Qualcomm’s Scene-Detecting Smartphone System Is Almost Here

Engineers explain Qualcomm’s SceneDetect ahead of the release of the smartphone processor that runs it

Artificial neural networks have done many cool things in recent years, including learning how to cook food by watching YouTube videos and making cars less noisy. Qualcomm is hoping to bring neural networks to our smartphones to help them recognize the world around them, enabling them to identify objects and act upon this knowledge. With the upcoming release of Qualcomm’s smartphone processor, the Snapdragon 820, this capability could be just a few months away.

Humans are really good at identifying and classifying objects. Computers, on the other hand, find this task exceedingly difficult. Only in the past few years have we started seeing the first systems with capabilities close to those of small children. However, even those typically require significant computational power, limiting their widespread use.

For several years, researchers from several Qualcomm facilities around the world have been working on a large project called Zeroth. Their goal is to discover new algorithmic advances in machine learning that perform things like visual perception and audio recognition, and to develop efficient implementations of those algorithms for power-constrained devices such as smartphones.

SceneDetect will be the first commercial implementation of this idea. It performs near real-time classification of the visual scene for a variety of categories using the Snapdragon 820 and the camera on your smartphone (or some other supported device).

SceneDetect relies on an emerging field of artificial intelligence called deep learning, and it is implemented by a kind of artificial neural network called a deep convolutional network. It is a form of artificial neural network that is constructed of layers of interconnected artificial neurons. These neurons are fed data and collectively work to solve a problem—recognizing an image of a dog, for example. To train the network to recognize the dog, researchers feed images of many kinds of dogs into the network, and the network’s pattern of internal connections is adjusted until the system recognizes dogs.

Once trained, the network is able to tell you if an image contains a dog or not, even if it has never seen the specific image of that dog before.
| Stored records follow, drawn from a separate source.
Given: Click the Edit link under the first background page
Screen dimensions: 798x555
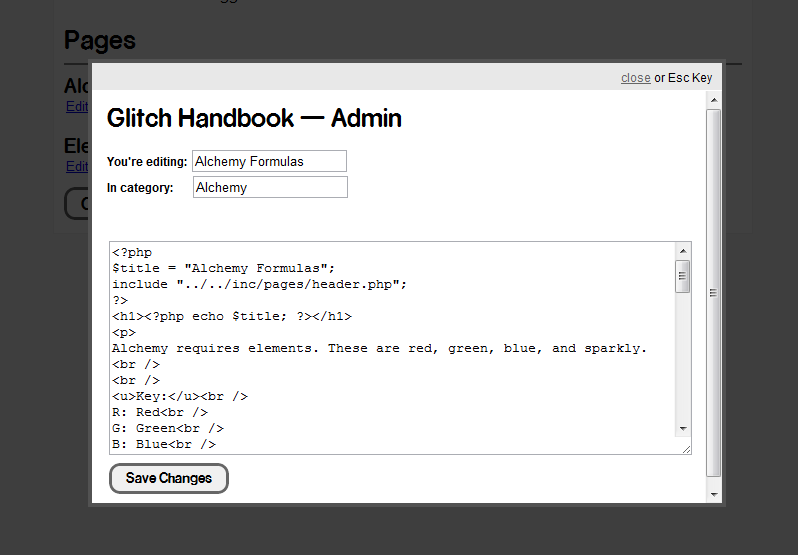Looking at the screenshot, I should pyautogui.click(x=76, y=106).
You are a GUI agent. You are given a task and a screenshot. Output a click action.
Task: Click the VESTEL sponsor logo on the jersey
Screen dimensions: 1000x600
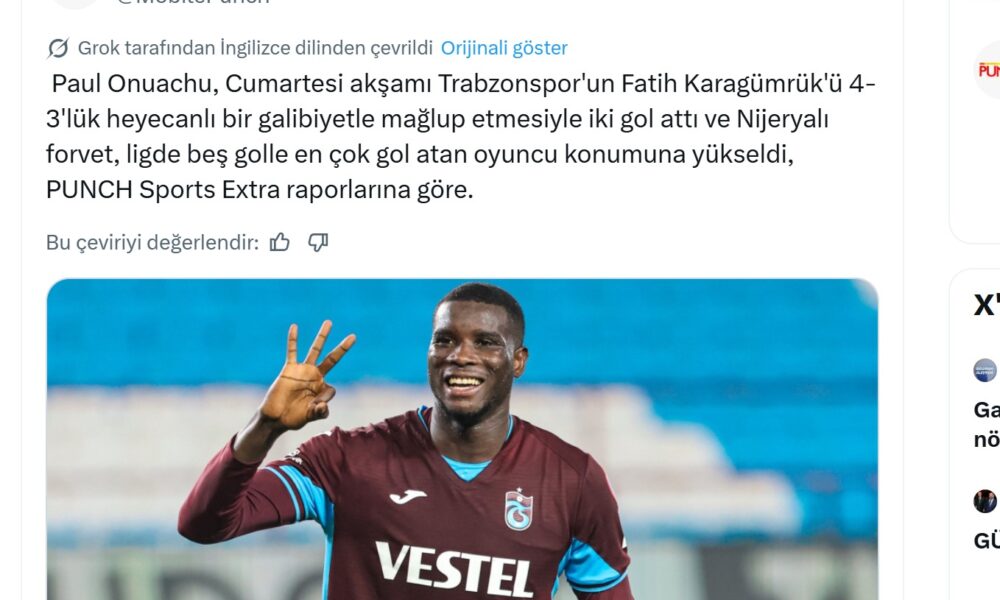(453, 569)
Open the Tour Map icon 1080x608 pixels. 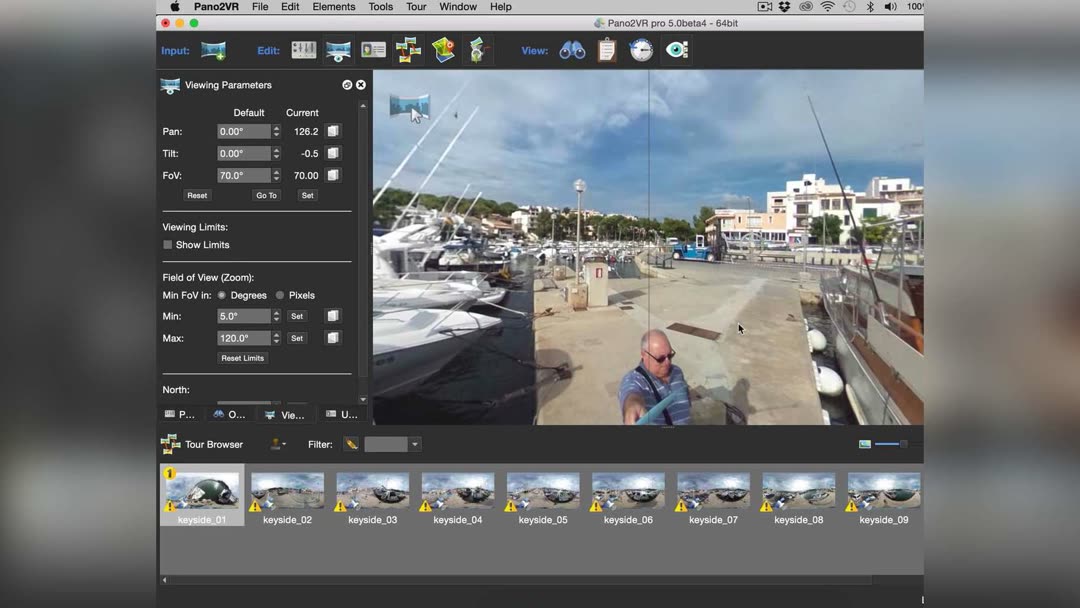tap(443, 51)
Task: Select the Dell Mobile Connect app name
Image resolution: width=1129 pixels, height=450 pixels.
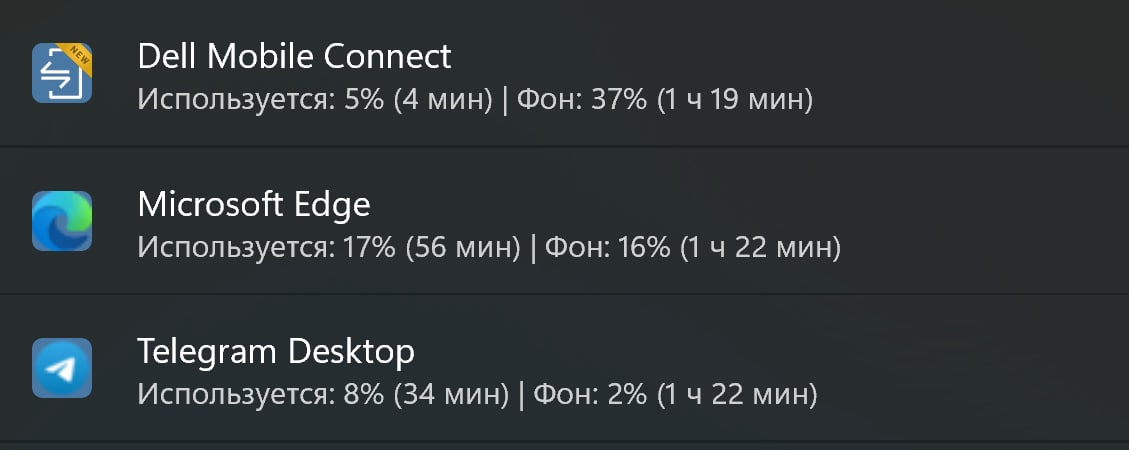Action: point(294,56)
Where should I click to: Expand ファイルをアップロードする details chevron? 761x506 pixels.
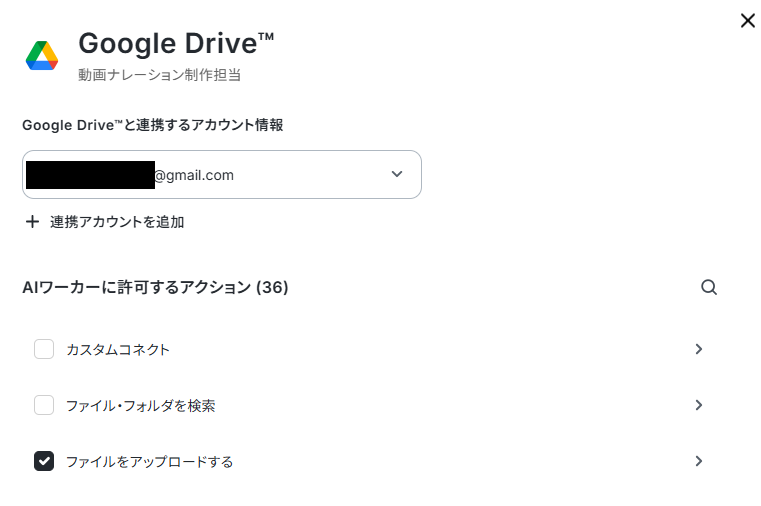tap(698, 461)
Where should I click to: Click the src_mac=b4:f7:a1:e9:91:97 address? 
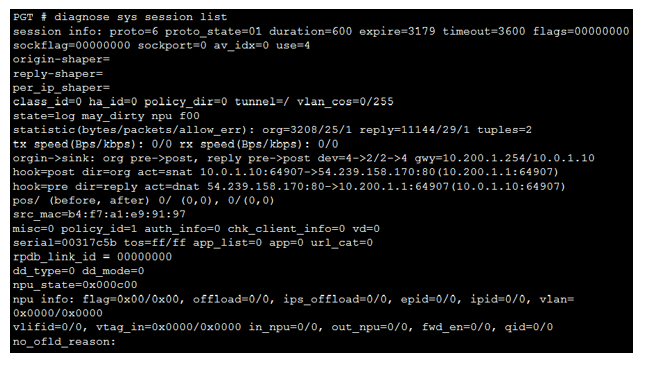click(x=99, y=214)
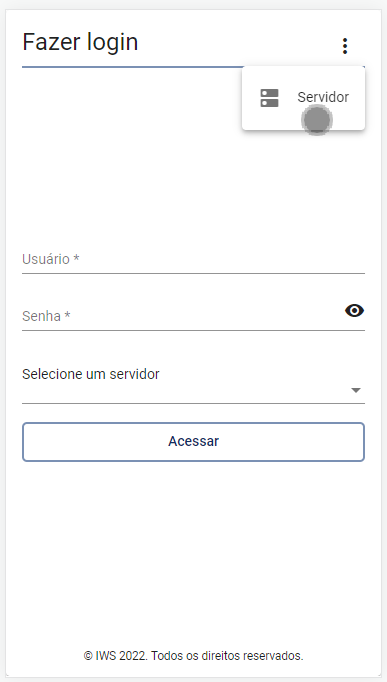The image size is (387, 682).
Task: Click the IWS 2022 copyright footer text
Action: 194,655
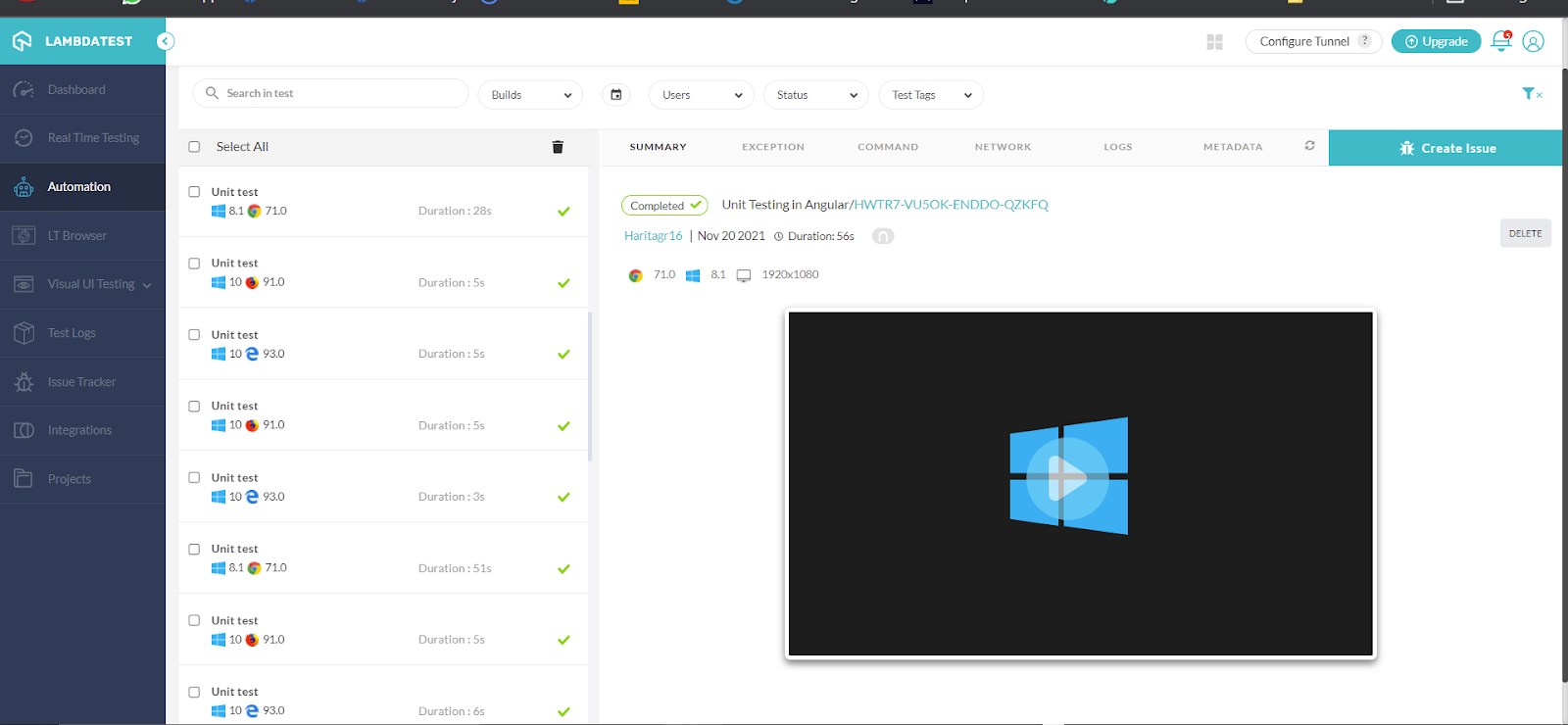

Thus these networks are capable of “learning” the inherent characteristics of dogs and not just “remembering” dogs they have seen in the past. (For an explanation of deep learning by one of its inventors, see this interview with Yann LeCun.)

Convolutional neural networks are widely used in image and video recognition, and SceneDetect currently recognizes between 30 and 50 categories of scenes—including birds, mountains, people, and clouds. (That number was chosen because earlier research concluded that this was a reasonable amount for most users.)

The training of SceneDetect’s neural network was performed offline using a compute cluster, and only then was it deployed to the Snapdragon-powered devices. In order to properly train a neural network to successfully identify different scenes out of countless potential ones, Qualcomm used a very large sample set of prelabeled images. This option became available only in the past few years, in part due to the pioneering work of Stanford computer vision researcher Fei-Fei Li and her colleagues. Her ImageNet research project, which has been using the crowdsourcing technology Amazon Mechanical Turk to create a database of millions of labeled images since at least 2008, was key to the training.

Qualcomm believes that there are a number of real-time applications, such as in robotics, where offloading to the cloud is not possible. However, for less time-critical or more computationally intensive situations, turning to the cloud is an option.

The world is full of unlabeled data, and Qualcomm is looking at this as a huge opportunity to use its SceneDetect technology to label our surroundings. “Using SceneDetect, your smartphone will be able to categorize the visual scene using concepts that are very similar to how humans describe a scene,” says Samir Kumar, senior director at Qualcomm Research. Automatically categorizing scenes in still images and videos will be a huge boon to search engines, both locally on your device and online. You could search through all of your photos and immediately find all of those that include your kid eating ice cream, for example. SceneDetect is already capable of recognizing both real-time and saved images, and Qualcomm is looking to extend this capability to video. So in the future, SceneDetect could automatically generate metadata for videos you upload to YouTube, including information about all of the main scenes and a list of objects that appear on them at different times.

According to Jeff Gehlhaar, vice president of technology at Qualcomm, as SceneDetect technology improves to include video localization of objects within a scene and counting specific types of objects, it could break in to whole new categories of devices. These include security and monitoring systems, robots, and a host of Internet of Things gadgets that could benefit from what will one day be “cognitive cameras.”

About the Author

Iddo Genuth is an Israel-based technology reporter. For IEEE Spectrum he’s written about smart textiles and startups.